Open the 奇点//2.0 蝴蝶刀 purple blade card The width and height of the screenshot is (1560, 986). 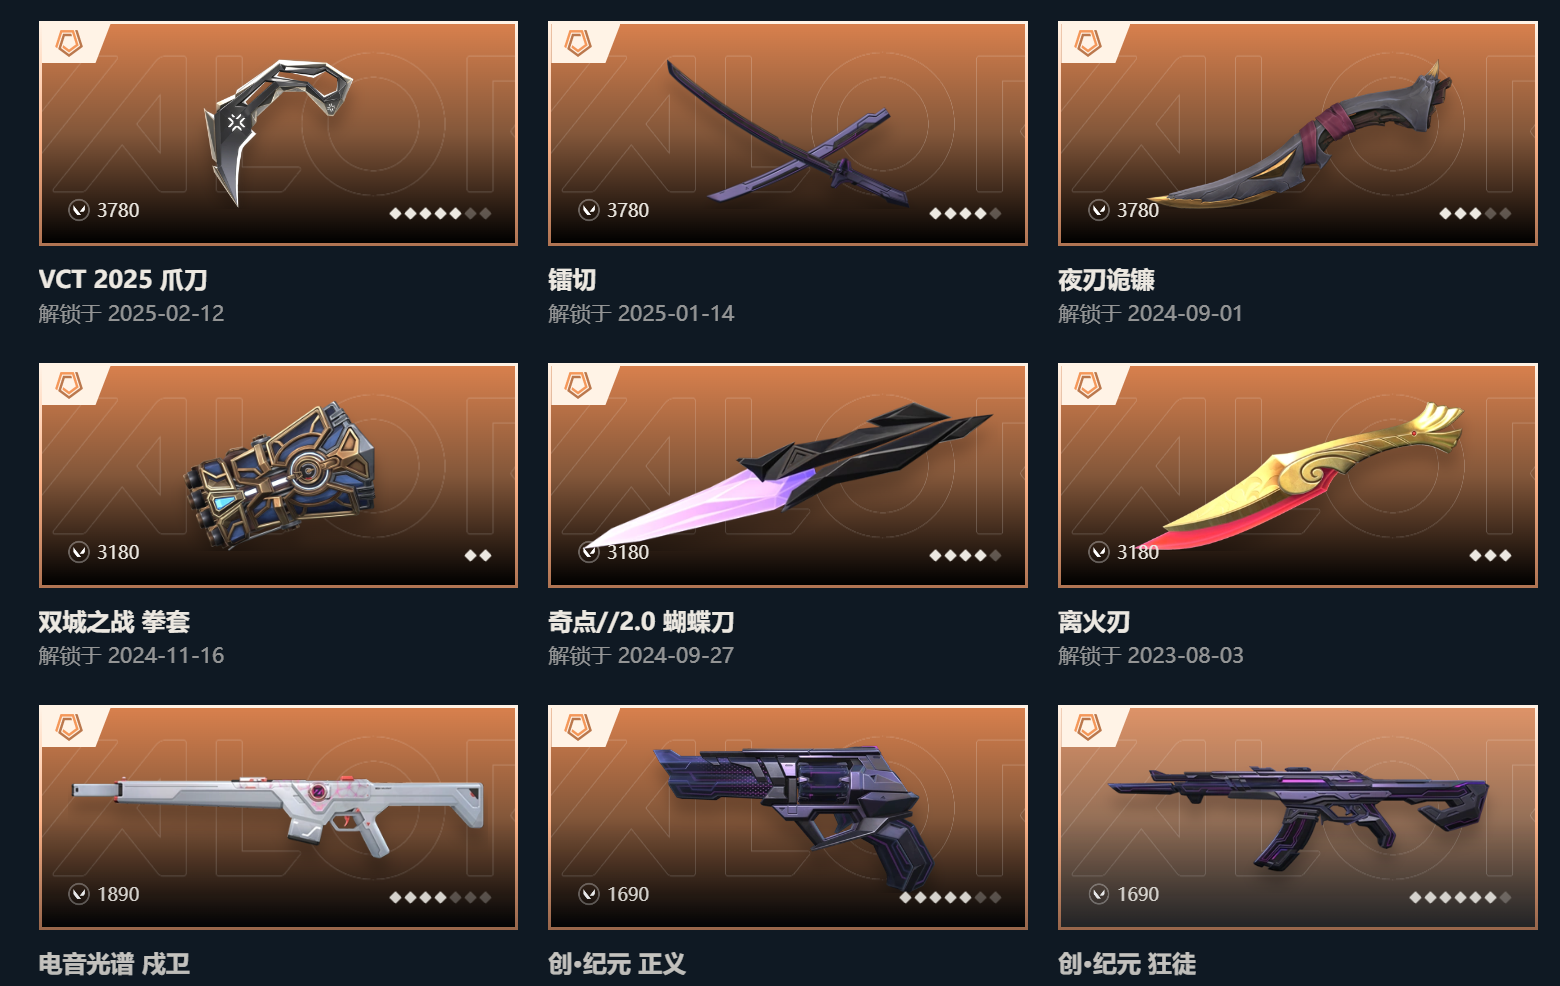[x=788, y=475]
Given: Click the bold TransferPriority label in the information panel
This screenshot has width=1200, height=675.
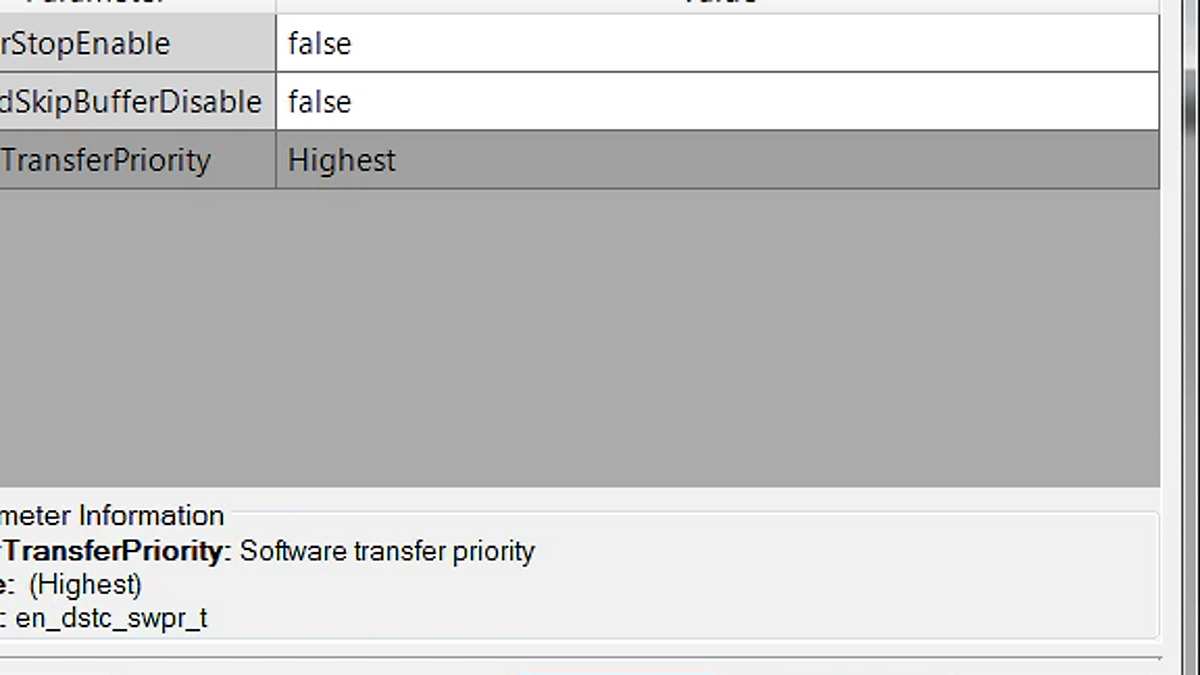Looking at the screenshot, I should pos(112,551).
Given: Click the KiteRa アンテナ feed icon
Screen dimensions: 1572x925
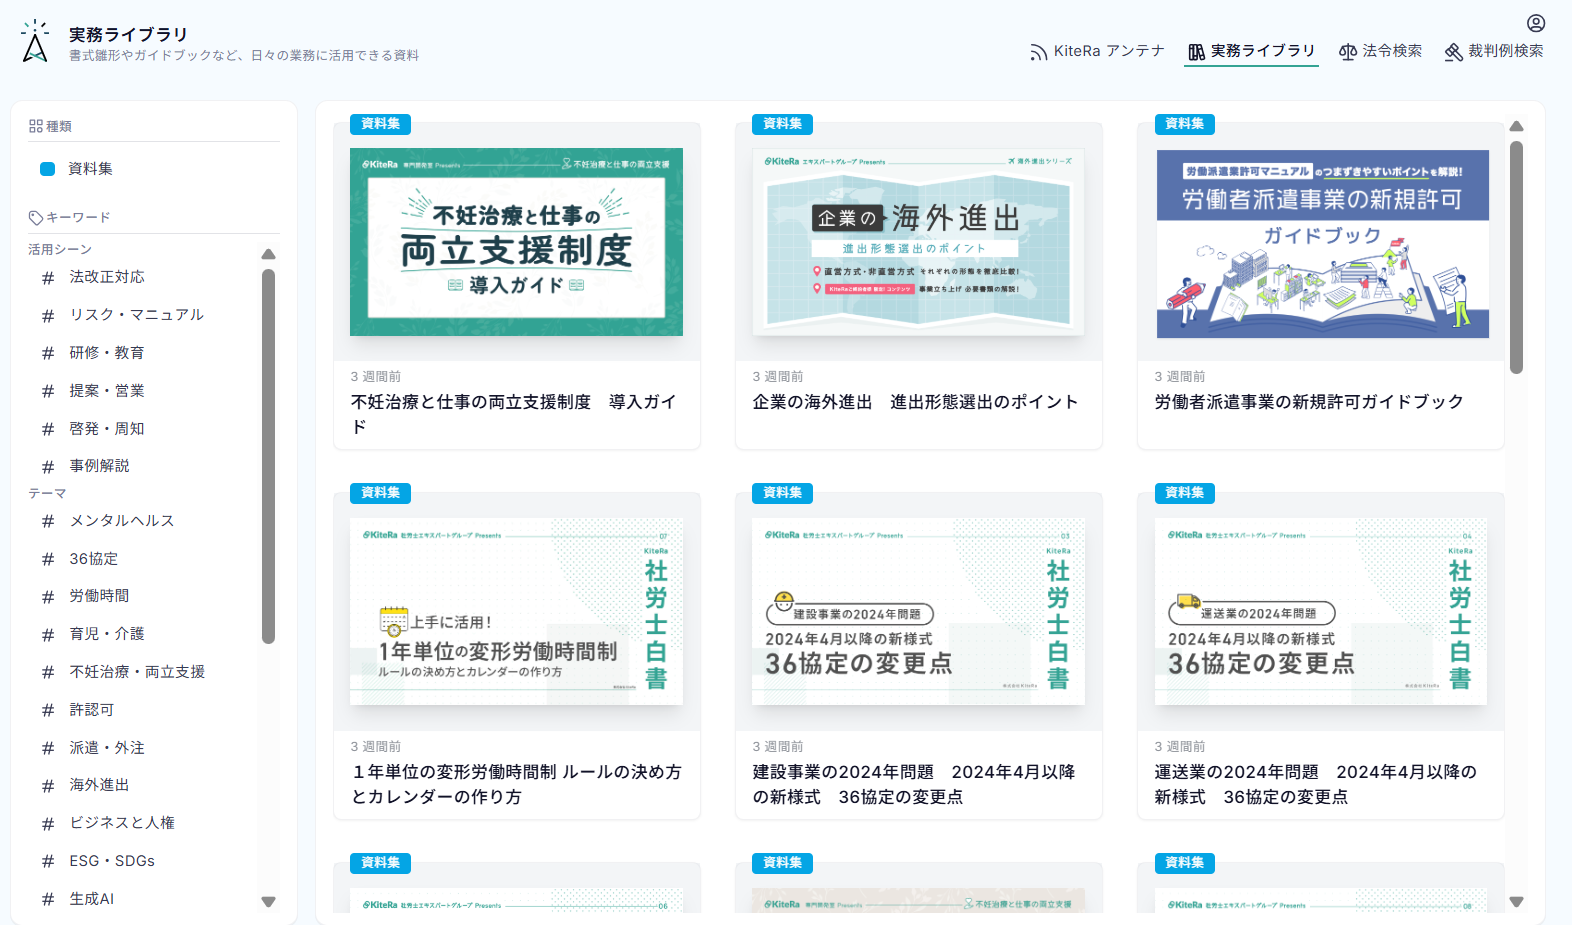Looking at the screenshot, I should pyautogui.click(x=1039, y=52).
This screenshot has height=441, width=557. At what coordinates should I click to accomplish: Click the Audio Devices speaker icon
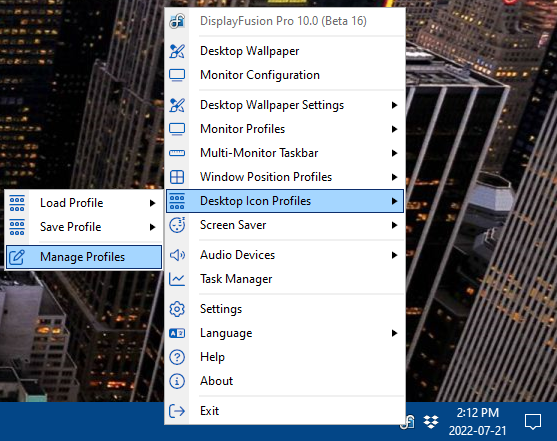tap(177, 255)
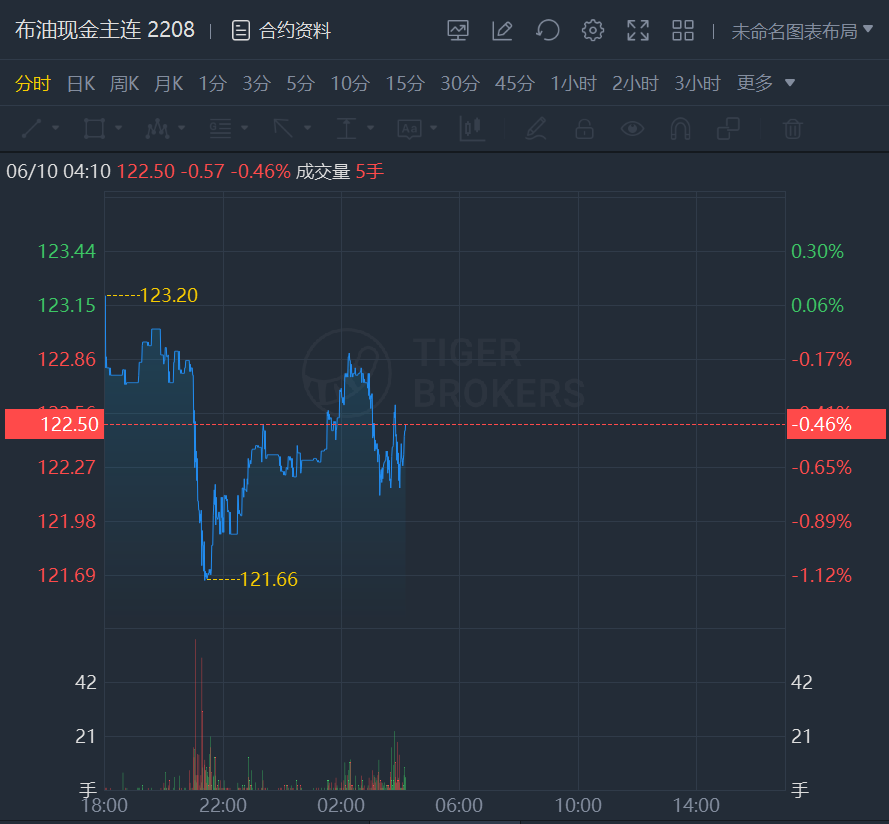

------------------------

To do — In the records above, find the line with "Given: Click the KiteRa アンテナ feed icon" and copy from it through the last line exactly, without the pictures.

Your solution —
Given: Click the KiteRa アンテナ feed icon
Screen dimensions: 1572x925
Looking at the screenshot, I should pyautogui.click(x=1039, y=52).
This screenshot has height=441, width=557. At what coordinates should I click to accomplish: Click the Audio Devices speaker icon
tap(177, 255)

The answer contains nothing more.